At the very beginning I showed students how to draw the first line. I had them make a dot about one third of the way up from the bottom of their paper, right in the center. “Label that point A,” I told them. “Use your ruler to draw your 7cm line like this.” I drew my first line diagonally, at about a 45 degree angle toward the right side of the paper.
The paper with the instructions on it does not specify any of this. I didn’t want to type so many steps that students were completely turned off. I figured they could just figure out what worked best. Make mistakes; fix them; “#ProductiveStruggle” is what I’ve been telling everyone this year. “It’s good for you! Builds character.”
After the first line is drawn, we label the end opposite point A, “B.” Next, we are instructed to “Draw an eight centimeter line twenty degrees from line segment AB.” Here, I show them that they ought to draw this new line closer to the center of the paper. I also tell students to draw their lines lightly. “Don’t press down too hard. You will most likely have to do some erasing. If you make dark, heavy lines, your gem will be less stunning with a bunch of erasures all over it.”
I won’t go through every line of instruction here. You can see what happens when you read the steps. Suffice to say, there is a lot of protractor practice and line-drawing-procission involved. You definitely want students to help one another and be open to mistakes. Luckily, these are not actual diamonds.
Finished Product
It takes several minutes to complete the drawing, but it’s worth it. There are plenty of “Oooohs” and “Aaaaahs” when the final lines are drawn.
My favorite part of this project is that the drawing is a tool for answering some geometric questions and even playing a game. Ahead of time, I typed the questions into a Google form, along with multiple-choice answers, so that the form will provide a score immediately upon completion. At the bottom of students’ “Stunning Gem” instruction paper is a code for the Google classroom where the assignment can be found. This was the first project of the year, so students had yet to access this new classroom.
There were two assignments in the new Math Enrichment Google classroom. The first contained a Google doc with the same instructions students had just used to draw their stunning gem. This assignment asked students to take a photo of their drawing so that I could see how well they did. The Google doc was available for them to make another one, or in case they lost their original set of instructions while still making the gem drawing independently.

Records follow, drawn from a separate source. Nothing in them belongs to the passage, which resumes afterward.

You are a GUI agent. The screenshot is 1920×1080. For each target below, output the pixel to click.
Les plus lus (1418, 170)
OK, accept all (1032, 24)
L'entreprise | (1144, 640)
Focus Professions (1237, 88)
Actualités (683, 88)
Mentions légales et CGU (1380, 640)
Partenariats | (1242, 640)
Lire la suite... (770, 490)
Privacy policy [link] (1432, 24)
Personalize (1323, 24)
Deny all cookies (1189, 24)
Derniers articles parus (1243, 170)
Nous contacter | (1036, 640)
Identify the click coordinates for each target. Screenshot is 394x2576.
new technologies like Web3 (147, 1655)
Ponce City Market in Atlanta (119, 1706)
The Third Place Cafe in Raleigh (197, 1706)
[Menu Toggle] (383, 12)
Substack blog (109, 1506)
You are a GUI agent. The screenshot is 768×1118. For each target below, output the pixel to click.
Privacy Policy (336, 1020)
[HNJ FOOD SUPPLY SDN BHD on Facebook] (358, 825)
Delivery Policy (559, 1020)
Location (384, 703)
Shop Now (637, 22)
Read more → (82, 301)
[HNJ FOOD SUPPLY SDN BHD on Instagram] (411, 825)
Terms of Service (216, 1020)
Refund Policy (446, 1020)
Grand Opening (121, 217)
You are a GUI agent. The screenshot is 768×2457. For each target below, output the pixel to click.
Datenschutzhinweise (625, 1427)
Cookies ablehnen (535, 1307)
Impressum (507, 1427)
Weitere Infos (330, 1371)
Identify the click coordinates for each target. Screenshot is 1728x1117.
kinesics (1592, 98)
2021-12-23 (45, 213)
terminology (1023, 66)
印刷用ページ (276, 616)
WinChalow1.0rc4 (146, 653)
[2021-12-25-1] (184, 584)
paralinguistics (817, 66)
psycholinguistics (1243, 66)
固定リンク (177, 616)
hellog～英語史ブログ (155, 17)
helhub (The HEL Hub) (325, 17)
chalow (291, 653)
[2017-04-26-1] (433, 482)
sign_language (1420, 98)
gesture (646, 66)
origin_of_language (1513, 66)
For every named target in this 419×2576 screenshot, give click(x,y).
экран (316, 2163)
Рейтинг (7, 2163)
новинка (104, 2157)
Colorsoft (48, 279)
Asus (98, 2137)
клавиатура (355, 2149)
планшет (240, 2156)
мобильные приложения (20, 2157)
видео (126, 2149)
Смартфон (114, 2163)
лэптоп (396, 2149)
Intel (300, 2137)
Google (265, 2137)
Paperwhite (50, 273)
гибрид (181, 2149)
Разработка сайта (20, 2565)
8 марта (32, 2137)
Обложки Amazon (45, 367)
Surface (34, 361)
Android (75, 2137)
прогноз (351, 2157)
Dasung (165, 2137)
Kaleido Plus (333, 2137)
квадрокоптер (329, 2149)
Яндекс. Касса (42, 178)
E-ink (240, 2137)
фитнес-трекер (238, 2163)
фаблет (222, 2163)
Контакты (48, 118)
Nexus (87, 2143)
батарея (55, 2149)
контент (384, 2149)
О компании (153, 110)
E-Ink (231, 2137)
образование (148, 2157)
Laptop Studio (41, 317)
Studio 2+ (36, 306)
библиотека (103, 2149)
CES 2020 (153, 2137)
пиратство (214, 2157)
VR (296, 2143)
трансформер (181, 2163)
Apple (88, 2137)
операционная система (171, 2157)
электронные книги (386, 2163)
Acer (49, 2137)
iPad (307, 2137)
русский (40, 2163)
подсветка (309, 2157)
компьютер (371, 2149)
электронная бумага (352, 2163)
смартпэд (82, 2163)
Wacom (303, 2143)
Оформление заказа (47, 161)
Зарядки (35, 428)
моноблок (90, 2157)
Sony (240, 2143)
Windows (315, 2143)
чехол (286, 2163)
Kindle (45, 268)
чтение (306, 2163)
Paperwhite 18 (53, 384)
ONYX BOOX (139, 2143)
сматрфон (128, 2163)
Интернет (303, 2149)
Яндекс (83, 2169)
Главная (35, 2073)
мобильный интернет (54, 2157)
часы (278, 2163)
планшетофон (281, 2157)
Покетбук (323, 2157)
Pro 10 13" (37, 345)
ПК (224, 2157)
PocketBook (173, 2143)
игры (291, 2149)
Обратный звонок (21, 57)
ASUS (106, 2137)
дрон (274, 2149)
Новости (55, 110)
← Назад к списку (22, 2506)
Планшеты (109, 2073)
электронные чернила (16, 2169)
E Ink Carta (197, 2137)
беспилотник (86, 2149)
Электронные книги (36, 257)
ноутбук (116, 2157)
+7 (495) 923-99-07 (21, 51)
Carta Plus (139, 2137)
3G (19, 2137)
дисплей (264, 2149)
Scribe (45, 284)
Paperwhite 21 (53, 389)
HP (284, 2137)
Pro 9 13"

The second assignment had the Google form in it. This form asks questions like “Which triangle is an isoceles triangle?” And, “Which triangle is scalene?” In addition to these identification questions, I made the drawing a game in the last few questions by asking students to look for the total number of triangles that can be formed with the lines.
Finally, I set up the Google form so that students can see their peers’ answers and edit their own, once they have submitted their work. This is math enrichment, and my aim is to enrich; Not assess. They loved getting perfect scores… Albeit, eventually;)
Origin of Lesson
The idea of having fourth graders who were learning about lines, angles, and two dimensional shapes draw pictures of diamonds came from a lesson I did with third graders. They were writing diamonte poems, and I taught them how to draw a diamond to accompany their poetry.
I took this concept of drawing a diamond, and tried writing instructions for sharing the steps with out an illustration. The product of pupils producing stunning gems from nothing but words was even more rewarding than I had expected. They were genuinely wowed by what they made. It felt like they had created something spectacular from nothing but lines and angles!
Lessons Learned
First of all, a confession: I forgot to include a couple of steps in my first attempt at this lesson! A whole group of students was completely mystified, if not aggravated by the project when a substitute teacher tried to lead them through the drawing exercise without me. When I saw what they did and spoke with them, I figured out what was missing. There are lines that must connect the points on the top of the gem that I never mentioned. I fixed the instructions and pushed out the additional steps in an announcement via the Google classroom stream.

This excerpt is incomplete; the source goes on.